Christ is risen indeed! Today we celebrated our first Tenwek Easter. And as you can see, we were able to jump right into the mix. After a rockin' Christian Passover meal last night, hosted by the Cropseys, we had a sunrise service outside, as the sun came up over the nearby ridgeline. Eric played guitar, and John led the service, and gave a short devotional for the 100+ people in attendance.
In accordance with past tradition, the service ended with some music being played, while people placed the various flowers they had brought upon the wooden cross. The result was quite beautiful, and is seen below.
Later, at the main service, Eric joined another post-resident physician, Dan Galat, on the church worship team. Below also are Dr. Agneta (surgery), Dr. Wanjalla (outpatient), and Mr. Musyoka (statistics). Musyoka's son Asante always stands up with him on the worship team and strums a little plastic telephone like a guitar, which is about the cutest thing ever.
We pray you are blessed as you celebrate and remember the resurrection of Jesus, and the incredible difference that it makes everyday.

2.4.10

The Jolly Green Giant

Buying a used car is often an interesting process no matter which country you live in, and Kenya is no exception. Within weeks of our arrival to Kenya, it was evident that getting a vehicle would be necessary. We batted around various options and decided that a lightly used van which could fit all of us would be ideal. Since most of our travel is on asphalt or decent dirt roads, we decided that an SUV would not be necessary to get us where we needed to go. So a while back, the three families went into Nairobi to search for a suitable van that we could all share for the next 2 years. The boys kicked some tires in a variety of used car lots without much success. The type of vehicle we were looking for is very commonly used as a matatu, or a van for public transport, and so they are in high demand. We almost decided to try and make the trek back to Nairobi some other time.

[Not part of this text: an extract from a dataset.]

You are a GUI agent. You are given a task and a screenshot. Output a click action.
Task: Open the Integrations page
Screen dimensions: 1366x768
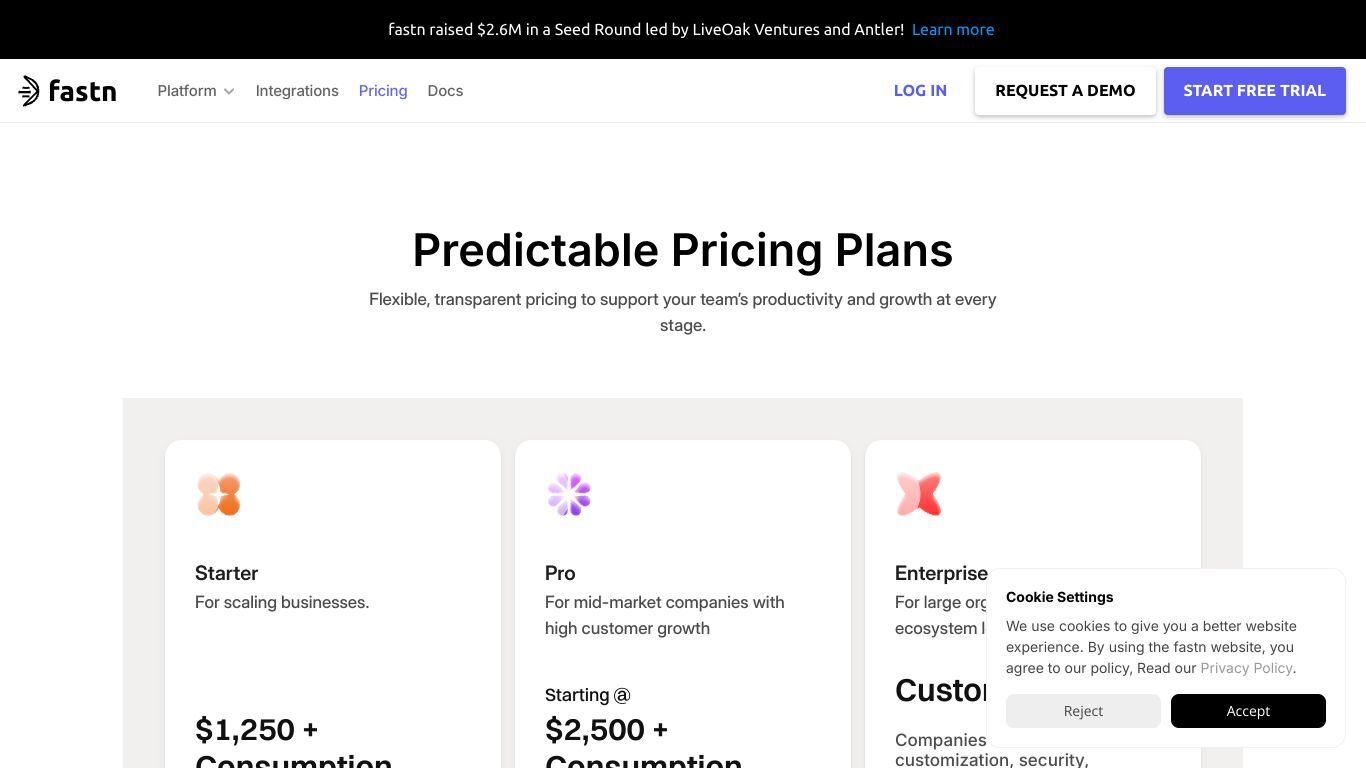[297, 91]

We then got a recommendation and called “Jolly,” who promptly found 5 of the exact type of van we were looking for. Jolly has connections, apparently. One of the five was looked a little better than the rest. It had been used as a cargo transport van in Japan for 7 years and then imported to Kenya. There were therefore no seats (except the 3 front ones) and lots of evidence that the driver of the cargo van had been a chain smoker. Jolly assured us that he could take care of the smoke smell and get us some good seats. We took it for a test drive (with me sitting on the floor in the back of the van) and were quite pleased. So we asked Jolly to make a few additions, like a rack on the top, and putting “PRIVATE” on the front so that police don’t stop us all the time thinking we are a matatu. We then agreed to pick it up when we were returning to Nairobi in 3 weeks.

The finished product is a 2003 Toyota Hiace Diesel Van with 11 seats (there are 11 of us). We are very pleased with it. We have taken it on a number of trips already, and it has performed flawlessly (even when I got stuck in the mud last week). We have named it “The Jolly Green Giant”, and call it “Jolly” for short, in honor of the car salesman we bought it from. We are very thankful to those of you who have donated to the purchase this van. We know that it will allow us to be more effective in our work here over the next two years – and maybe we’ll take it to where we go next (road trip anyone?).